I don't understand what this line is supposed to do (removing non-ascii characters?), but a simple str(err) fixes the
issue.

Cheers,
-- 
Célestin Matte



Re: [PATCH] pgarchives: parser: handle messages in which Message-ID is missing

От
Magnus Hagander
Дата:


On Wed, Nov 3, 2021 at 6:02 PM Célestin Matte <celestin.matte@cmatte.me> wrote:
Hello,

As surprising as it may seem, Message-ID is actually not a mandatory email field [1]. While most MTAs do add this field, some might not, and this will cause load_message.py to crash.
As a solution to this, when this field is missing, this patch:
- attempts to find a "Sent-Message-ID" header and use it as the Message-ID (a case I encountered when trying to import an old mbox)
- generates a new Message-ID if none exists, following (a simpler version of) [2].

I don't think this should be the responsibility of pglister. As you say, "most MTAs do add this field" -- and the solution is to configure the MTA to do this. We already rely on the MTA to get a lot of other important things right.

It may be something that should get documented somewhere as a requirement. 

--

Re: [PATCH] pgarchives: parser: handle messages in which Message-ID is missing

От
Magnus Hagander
Дата:


On Thu, Nov 4, 2021 at 11:31 AM Magnus Hagander <magnus@hagander.net> wrote:


On Wed, Nov 3, 2021 at 6:02 PM Célestin Matte <celestin.matte@cmatte.me> wrote:
Hello,

As surprising as it may seem, Message-ID is actually not a mandatory email field [1]. While most MTAs do add this field, some might not, and this will cause load_message.py to crash.
As a solution to this, when this field is missing, this patch:
- attempts to find a "Sent-Message-ID" header and use it as the Message-ID (a case I encountered when trying to import an old mbox)
- generates a new Message-ID if none exists, following (a simpler version of) [2].

I don't think this should be the responsibility of pglister. As you say, "most MTAs do add this field" -- and the solution is to configure the MTA to do this. We already rely on the MTA to get a lot of other important things right.

Sorry, I mean pgarchives here of course, not pglister :)
 

--

Re: [PATCH] pgarchives: parser: handle messages in which Message-ID is missing

От
Magnus Hagander
Дата:


On Wed, Nov 3, 2021 at 6:05 PM Célestin Matte <celestin.matte@cmatte.me> wrote:
By the way, loader/load_message.py has a double crash issue, when importing a message raising an IgnorableException:

[...]
During handling of the above exception, another exception occurred:

Traceback (most recent call last):
  File "/srv/pgarchives/local//loader/load_message.py", line 155, in <module>
    log_failed_message(listid, "mbox", opt.mbox, ap, e)
  File "/srv/pgarchives/local//loader/load_message.py", line 36, in log_failed_message
    'err': str(str(err), 'us-ascii', 'replace'),
TypeError: decoding str is not supported

I don't understand what this line is supposed to do (removing non-ascii characters?), but a simple str(err) fixes the issue.
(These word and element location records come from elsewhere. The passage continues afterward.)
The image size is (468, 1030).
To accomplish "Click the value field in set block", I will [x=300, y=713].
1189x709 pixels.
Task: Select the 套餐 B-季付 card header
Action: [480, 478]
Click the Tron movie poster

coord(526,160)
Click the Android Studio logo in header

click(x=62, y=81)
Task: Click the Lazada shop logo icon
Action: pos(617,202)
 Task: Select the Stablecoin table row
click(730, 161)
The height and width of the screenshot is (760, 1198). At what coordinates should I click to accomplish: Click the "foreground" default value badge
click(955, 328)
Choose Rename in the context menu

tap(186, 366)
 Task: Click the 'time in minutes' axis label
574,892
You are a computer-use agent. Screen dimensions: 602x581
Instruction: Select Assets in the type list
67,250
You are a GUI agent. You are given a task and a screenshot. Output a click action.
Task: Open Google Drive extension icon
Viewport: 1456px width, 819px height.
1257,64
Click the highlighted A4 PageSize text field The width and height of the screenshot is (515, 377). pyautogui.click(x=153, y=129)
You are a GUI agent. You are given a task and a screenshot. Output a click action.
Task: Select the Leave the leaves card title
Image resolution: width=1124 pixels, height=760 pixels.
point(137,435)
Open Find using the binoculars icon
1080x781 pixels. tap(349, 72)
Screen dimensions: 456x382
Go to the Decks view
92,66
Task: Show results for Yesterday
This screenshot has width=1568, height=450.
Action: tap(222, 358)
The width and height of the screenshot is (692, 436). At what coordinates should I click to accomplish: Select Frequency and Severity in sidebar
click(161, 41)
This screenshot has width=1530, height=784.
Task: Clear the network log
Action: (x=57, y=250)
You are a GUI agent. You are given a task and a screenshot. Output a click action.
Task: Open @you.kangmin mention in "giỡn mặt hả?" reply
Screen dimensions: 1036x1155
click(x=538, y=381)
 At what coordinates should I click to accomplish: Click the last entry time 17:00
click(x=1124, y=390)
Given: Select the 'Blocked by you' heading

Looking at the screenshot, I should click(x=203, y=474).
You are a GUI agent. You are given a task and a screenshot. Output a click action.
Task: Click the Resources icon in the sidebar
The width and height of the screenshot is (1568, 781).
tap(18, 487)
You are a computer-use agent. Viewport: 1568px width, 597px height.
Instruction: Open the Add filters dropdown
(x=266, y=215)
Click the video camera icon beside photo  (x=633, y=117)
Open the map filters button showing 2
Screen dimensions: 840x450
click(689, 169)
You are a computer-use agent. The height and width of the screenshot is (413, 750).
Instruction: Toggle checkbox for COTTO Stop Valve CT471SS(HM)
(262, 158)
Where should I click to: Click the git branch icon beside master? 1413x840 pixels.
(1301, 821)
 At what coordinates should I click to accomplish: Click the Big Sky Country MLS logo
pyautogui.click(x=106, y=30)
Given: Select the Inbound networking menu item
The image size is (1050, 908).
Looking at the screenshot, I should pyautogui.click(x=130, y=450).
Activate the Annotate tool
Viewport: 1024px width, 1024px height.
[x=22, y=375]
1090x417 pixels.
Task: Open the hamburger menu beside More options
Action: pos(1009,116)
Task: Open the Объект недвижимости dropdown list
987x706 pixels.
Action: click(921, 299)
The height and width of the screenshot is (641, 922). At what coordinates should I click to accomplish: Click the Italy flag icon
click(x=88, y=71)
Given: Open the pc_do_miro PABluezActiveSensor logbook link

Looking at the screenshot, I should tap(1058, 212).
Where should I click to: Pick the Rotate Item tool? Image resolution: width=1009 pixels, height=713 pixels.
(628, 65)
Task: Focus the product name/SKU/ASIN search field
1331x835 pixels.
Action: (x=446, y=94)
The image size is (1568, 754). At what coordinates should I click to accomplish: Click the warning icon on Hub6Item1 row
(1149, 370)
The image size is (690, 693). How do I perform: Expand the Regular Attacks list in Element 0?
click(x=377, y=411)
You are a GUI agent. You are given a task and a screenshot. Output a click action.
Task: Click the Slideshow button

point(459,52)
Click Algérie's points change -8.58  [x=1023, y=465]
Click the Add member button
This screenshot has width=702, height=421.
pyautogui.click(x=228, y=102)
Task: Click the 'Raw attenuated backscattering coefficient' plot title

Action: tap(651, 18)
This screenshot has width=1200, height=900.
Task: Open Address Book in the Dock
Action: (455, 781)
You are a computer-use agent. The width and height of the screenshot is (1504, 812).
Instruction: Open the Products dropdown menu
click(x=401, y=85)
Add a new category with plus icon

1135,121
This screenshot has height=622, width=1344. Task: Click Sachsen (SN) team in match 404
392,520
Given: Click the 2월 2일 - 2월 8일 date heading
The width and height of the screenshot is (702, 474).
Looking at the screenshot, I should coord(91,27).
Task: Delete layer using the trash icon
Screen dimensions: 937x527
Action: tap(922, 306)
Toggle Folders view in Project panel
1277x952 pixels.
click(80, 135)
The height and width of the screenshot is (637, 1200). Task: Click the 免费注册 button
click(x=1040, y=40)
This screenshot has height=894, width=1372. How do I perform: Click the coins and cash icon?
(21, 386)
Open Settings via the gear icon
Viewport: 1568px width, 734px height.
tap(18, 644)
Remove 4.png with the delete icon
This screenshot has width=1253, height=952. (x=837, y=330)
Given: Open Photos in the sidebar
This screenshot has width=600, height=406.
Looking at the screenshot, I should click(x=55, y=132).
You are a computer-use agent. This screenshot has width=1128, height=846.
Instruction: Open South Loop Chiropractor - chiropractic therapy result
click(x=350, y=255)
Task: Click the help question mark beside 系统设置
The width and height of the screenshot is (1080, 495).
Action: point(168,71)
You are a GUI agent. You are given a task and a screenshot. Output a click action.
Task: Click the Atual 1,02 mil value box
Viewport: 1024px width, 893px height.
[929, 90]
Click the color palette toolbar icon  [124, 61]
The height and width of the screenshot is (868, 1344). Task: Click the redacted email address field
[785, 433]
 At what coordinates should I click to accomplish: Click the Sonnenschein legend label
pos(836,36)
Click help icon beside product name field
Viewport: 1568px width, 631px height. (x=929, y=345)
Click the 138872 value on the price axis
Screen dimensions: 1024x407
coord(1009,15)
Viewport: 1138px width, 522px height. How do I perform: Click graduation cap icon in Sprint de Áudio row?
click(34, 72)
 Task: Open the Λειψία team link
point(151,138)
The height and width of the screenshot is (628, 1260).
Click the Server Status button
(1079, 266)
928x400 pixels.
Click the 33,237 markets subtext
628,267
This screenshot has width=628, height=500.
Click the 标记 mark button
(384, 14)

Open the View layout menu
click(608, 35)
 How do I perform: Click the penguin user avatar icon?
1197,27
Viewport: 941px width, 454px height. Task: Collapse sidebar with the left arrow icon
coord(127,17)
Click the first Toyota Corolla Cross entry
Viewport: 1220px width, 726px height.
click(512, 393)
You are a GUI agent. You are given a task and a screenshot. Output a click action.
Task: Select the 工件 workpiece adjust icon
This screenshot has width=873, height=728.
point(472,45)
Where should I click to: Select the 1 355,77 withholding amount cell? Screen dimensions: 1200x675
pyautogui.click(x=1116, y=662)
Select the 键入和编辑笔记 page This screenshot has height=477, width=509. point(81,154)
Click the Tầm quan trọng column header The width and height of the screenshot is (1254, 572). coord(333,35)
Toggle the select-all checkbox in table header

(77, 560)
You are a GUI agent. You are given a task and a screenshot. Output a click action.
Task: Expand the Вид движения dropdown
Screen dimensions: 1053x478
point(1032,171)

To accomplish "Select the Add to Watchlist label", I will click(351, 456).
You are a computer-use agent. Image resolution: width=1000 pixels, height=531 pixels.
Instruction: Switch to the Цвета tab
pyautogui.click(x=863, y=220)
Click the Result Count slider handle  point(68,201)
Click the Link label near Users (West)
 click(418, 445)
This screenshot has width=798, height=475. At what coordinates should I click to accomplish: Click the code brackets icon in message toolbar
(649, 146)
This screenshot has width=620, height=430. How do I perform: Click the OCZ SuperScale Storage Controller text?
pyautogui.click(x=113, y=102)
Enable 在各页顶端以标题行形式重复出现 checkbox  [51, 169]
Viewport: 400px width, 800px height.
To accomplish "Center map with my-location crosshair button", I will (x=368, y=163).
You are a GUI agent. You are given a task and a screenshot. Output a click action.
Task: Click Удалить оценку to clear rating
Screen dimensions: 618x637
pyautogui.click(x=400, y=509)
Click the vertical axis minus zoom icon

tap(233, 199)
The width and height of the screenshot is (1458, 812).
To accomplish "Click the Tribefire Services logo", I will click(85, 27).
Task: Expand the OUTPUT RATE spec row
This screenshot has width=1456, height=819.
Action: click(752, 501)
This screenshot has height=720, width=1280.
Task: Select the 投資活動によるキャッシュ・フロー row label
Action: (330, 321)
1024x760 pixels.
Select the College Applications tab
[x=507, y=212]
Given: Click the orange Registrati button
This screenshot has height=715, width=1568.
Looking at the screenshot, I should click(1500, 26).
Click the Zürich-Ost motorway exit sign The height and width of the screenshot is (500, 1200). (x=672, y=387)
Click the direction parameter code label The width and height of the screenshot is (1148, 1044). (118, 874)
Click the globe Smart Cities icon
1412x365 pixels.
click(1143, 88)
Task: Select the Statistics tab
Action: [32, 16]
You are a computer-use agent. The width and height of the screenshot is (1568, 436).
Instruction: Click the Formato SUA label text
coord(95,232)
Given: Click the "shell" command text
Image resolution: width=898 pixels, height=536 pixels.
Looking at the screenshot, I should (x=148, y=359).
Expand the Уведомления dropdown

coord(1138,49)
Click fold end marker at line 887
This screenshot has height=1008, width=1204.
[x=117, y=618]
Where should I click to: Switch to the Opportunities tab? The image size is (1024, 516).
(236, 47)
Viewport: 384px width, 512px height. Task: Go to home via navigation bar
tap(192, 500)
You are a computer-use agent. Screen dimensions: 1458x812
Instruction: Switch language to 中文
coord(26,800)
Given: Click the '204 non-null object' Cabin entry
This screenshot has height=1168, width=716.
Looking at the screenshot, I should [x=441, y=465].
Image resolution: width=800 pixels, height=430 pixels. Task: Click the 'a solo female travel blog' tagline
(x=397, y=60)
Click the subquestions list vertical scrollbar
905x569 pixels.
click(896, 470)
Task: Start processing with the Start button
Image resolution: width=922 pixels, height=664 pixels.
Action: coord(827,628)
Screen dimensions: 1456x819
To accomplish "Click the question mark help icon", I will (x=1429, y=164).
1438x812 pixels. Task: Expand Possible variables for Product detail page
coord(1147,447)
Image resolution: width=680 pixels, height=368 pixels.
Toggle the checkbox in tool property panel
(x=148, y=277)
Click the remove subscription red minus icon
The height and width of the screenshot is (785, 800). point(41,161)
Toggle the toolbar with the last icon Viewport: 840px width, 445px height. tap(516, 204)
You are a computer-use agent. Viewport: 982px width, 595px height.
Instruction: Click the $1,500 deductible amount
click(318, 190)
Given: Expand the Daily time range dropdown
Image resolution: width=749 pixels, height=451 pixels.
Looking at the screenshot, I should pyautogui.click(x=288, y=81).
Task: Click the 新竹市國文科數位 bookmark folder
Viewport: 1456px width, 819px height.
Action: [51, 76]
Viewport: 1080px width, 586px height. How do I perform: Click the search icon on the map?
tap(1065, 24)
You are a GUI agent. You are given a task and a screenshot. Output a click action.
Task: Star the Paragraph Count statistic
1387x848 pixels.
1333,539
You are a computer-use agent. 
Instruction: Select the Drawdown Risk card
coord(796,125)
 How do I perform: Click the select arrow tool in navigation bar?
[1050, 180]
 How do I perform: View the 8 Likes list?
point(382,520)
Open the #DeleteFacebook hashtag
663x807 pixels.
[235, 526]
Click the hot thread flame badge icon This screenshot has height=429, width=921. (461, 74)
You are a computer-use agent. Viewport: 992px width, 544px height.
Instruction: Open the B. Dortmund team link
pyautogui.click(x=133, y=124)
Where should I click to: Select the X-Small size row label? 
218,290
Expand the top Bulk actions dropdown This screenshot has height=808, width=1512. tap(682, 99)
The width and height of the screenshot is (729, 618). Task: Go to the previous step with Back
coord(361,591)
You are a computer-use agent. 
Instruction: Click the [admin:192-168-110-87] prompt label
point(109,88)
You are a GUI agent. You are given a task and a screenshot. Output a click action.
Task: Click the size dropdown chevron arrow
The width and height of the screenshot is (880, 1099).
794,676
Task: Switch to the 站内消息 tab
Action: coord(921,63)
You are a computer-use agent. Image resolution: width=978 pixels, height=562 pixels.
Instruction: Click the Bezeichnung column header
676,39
It's supposed to remove non-ascii characters.

I think this is a leftover from the py2->py3 conversion. It looks like an overenthusiastic regexp replacement in the 2to3 tool. See bb5775ef where it came from. I'll go change it to jut str(err).

--

Re: [PATCH] pgarchives: parser: handle messages in which Message-ID is missing

От
Célestin Matte
Дата:
> I don't think this should be the responsibility of pglister. As you say, "most MTAs do add this field" -- and the
solutionis to configure the MTA to do this. We already rely on the MTA to get a lot of other important things right.
 

But then these messages will get delivered by pglister but pgarchives will fail to archive them, although they do not
actuallybreak requirements. Shouldn't we follow the RFC here?
 

> It may be something that should get documented somewhere as a requirement. 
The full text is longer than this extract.